• _YOUR TASK_:
Go to the line that contains "Click the Select Form label". Restate that line and each one after it exactly, through the end of the records, without pictures.

━━ DATA PROVIDED

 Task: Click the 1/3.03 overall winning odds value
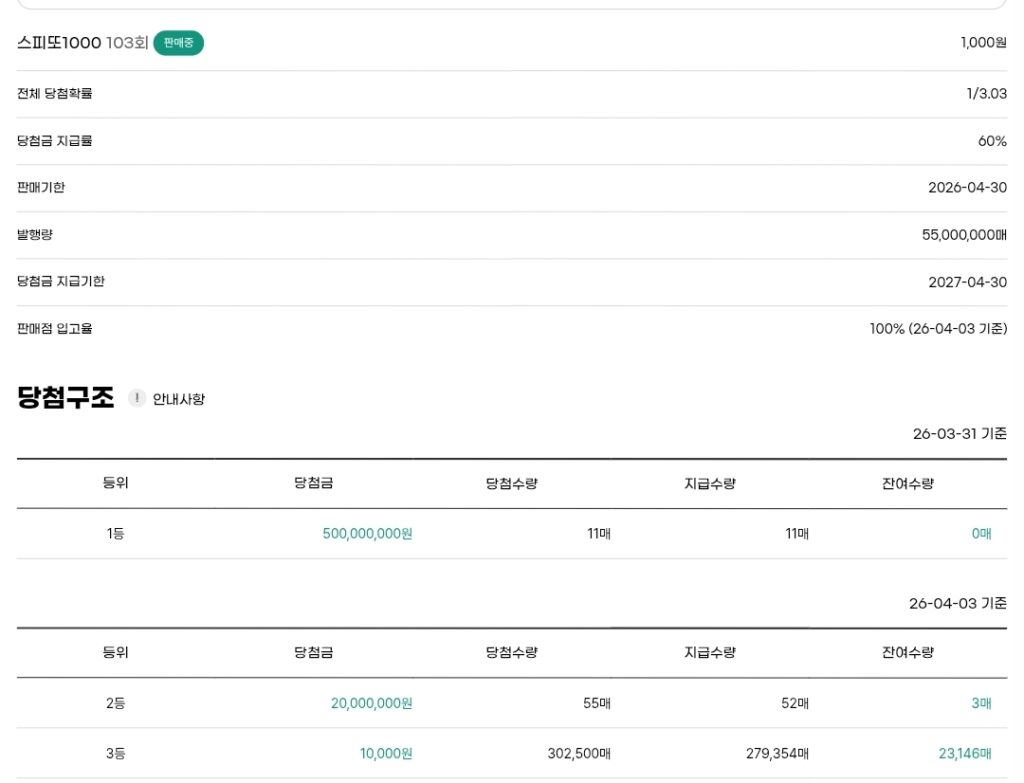986,94
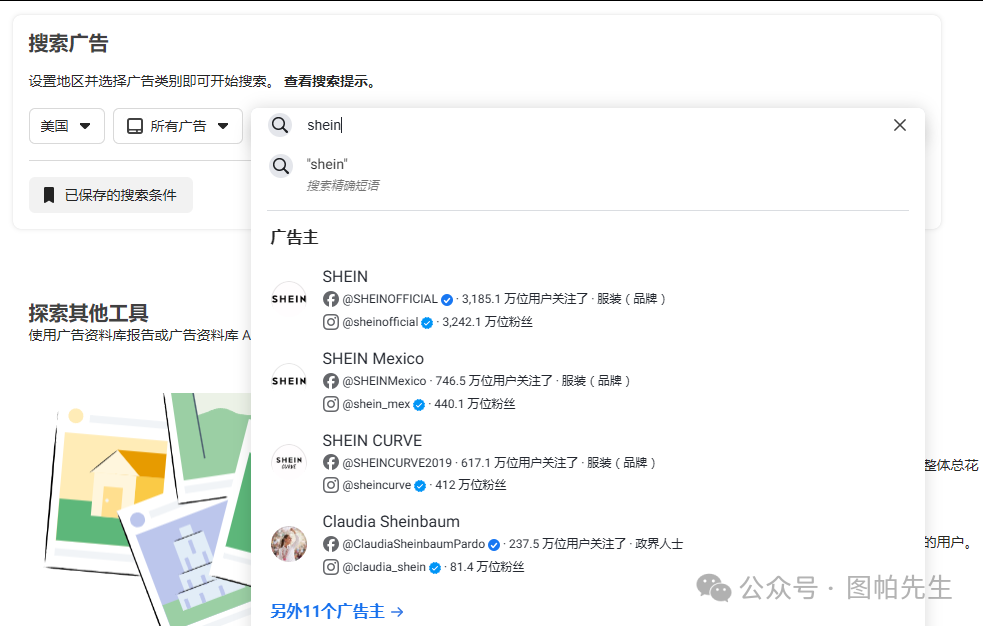Select SHEIN Mexico advertiser result
The height and width of the screenshot is (626, 983).
coord(373,359)
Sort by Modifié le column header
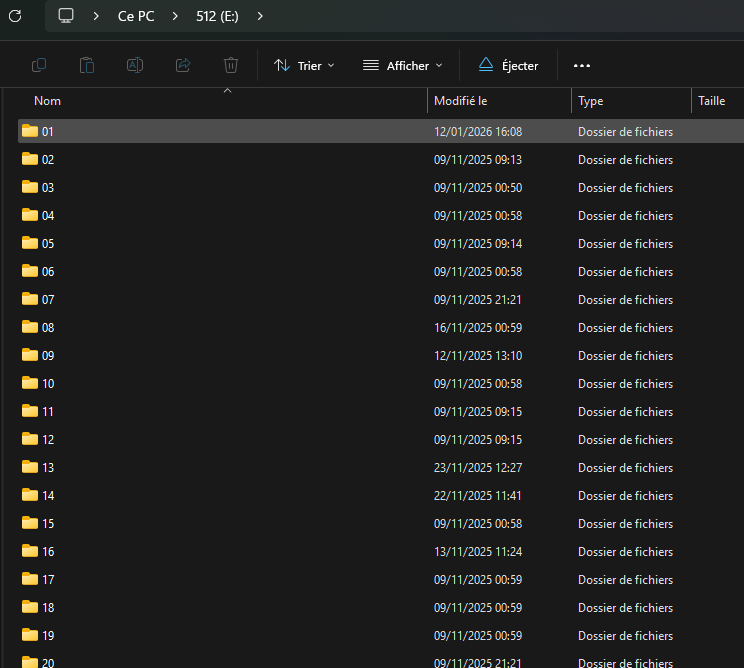744x668 pixels. (460, 101)
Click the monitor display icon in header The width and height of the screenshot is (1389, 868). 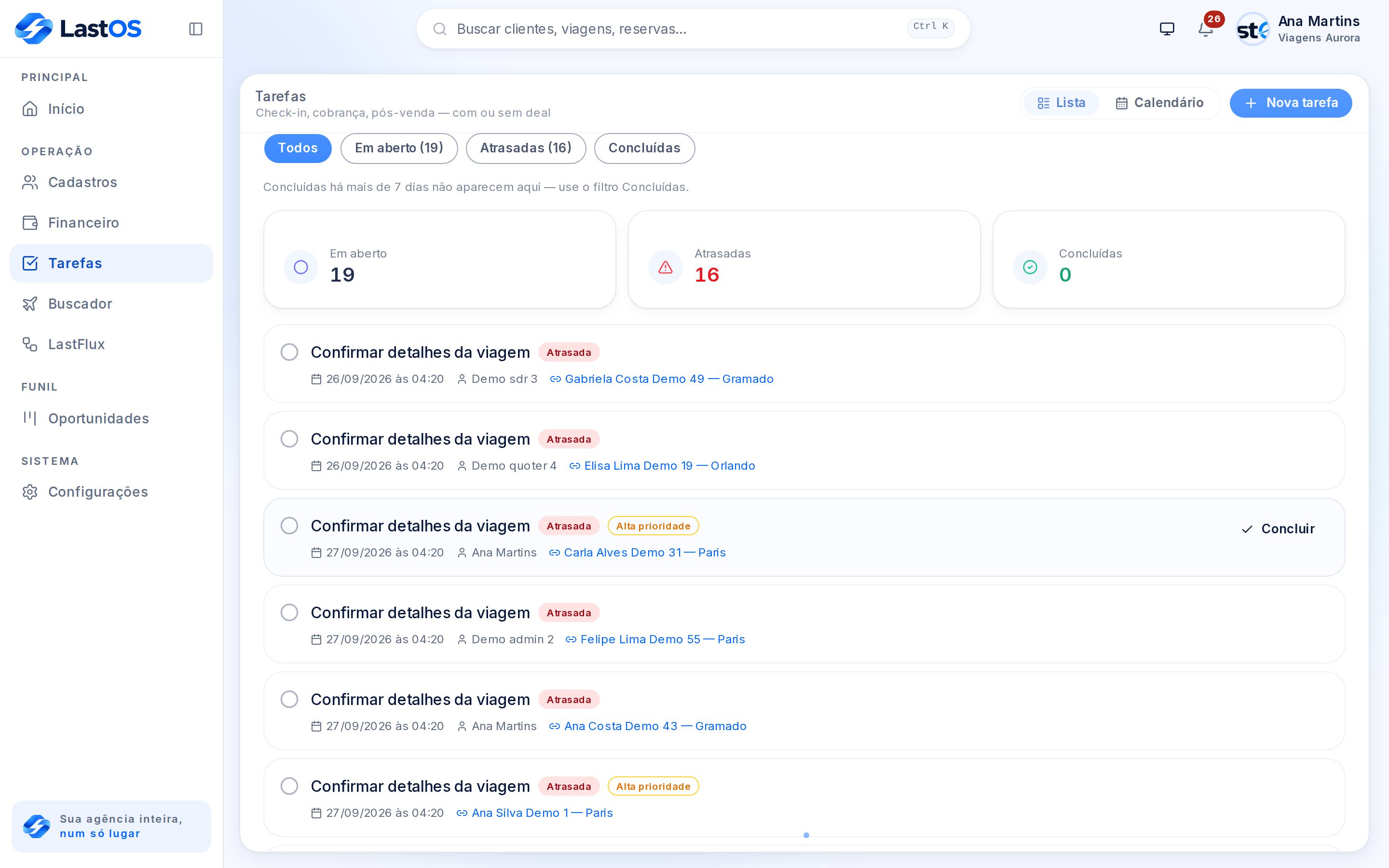[x=1167, y=29]
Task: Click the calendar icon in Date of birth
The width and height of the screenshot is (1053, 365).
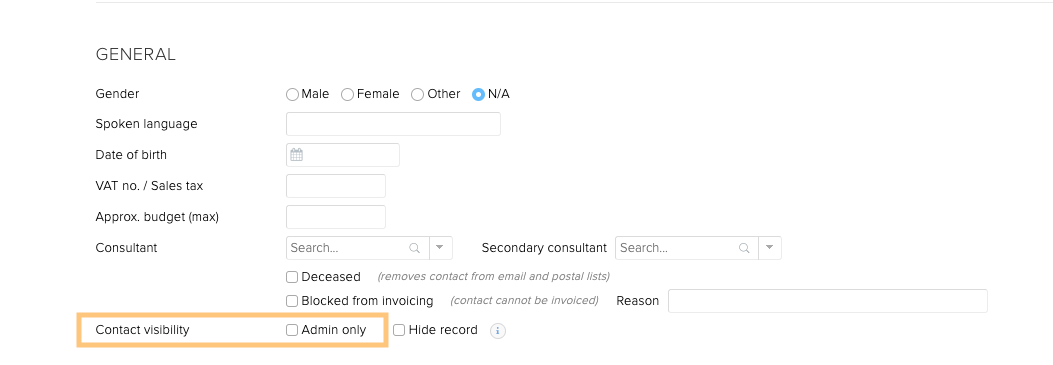Action: point(296,155)

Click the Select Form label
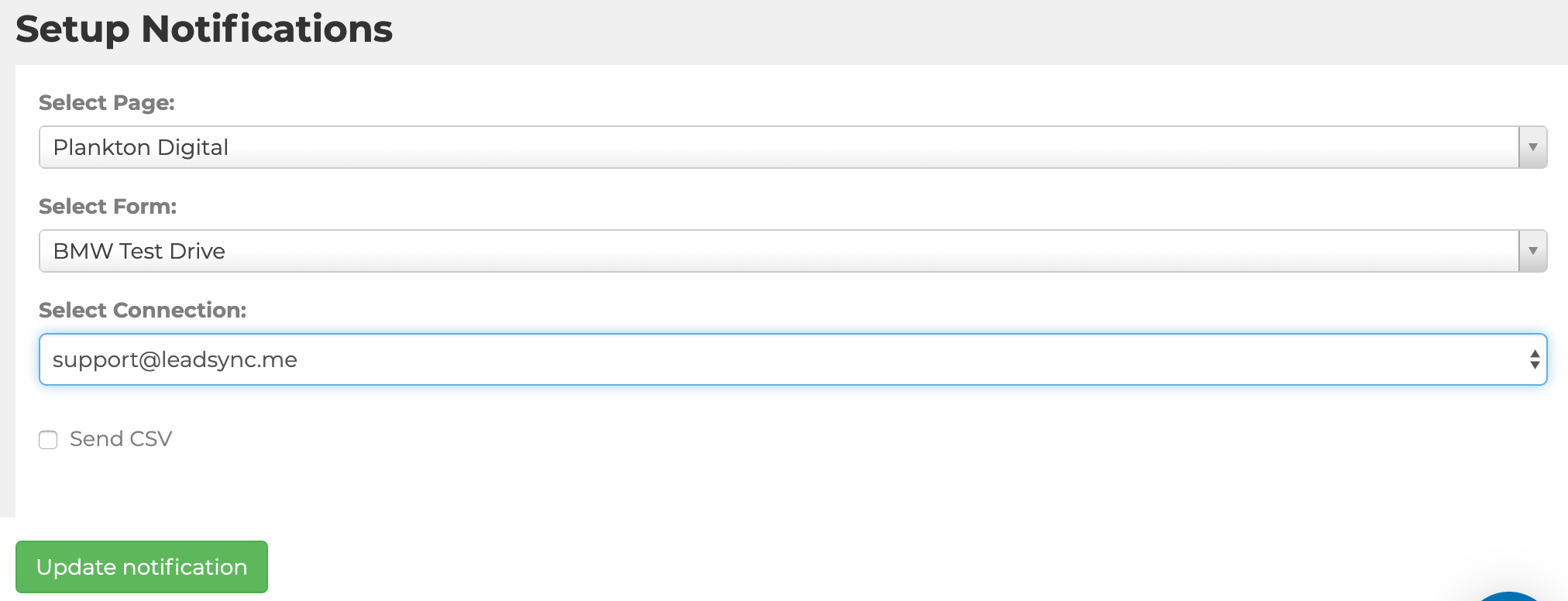[108, 206]
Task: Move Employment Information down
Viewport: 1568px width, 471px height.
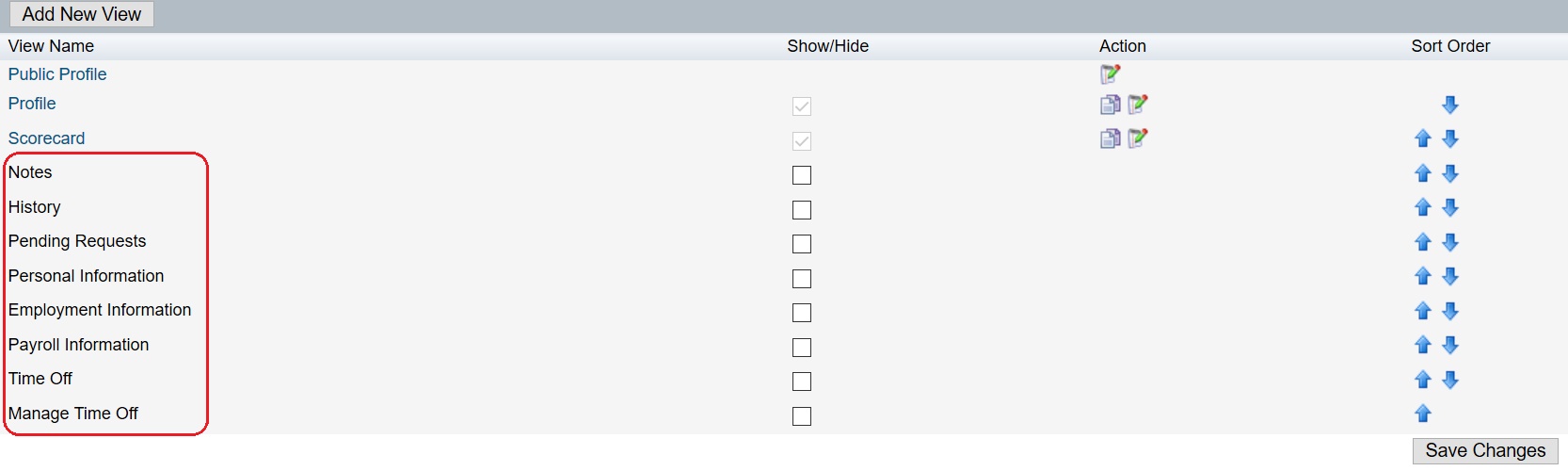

━━━━

• _WORKED SOLUTION_:
Click the Select Form label
[108, 206]
Task: Move Employment Information down
Viewport: 1568px width, 471px height.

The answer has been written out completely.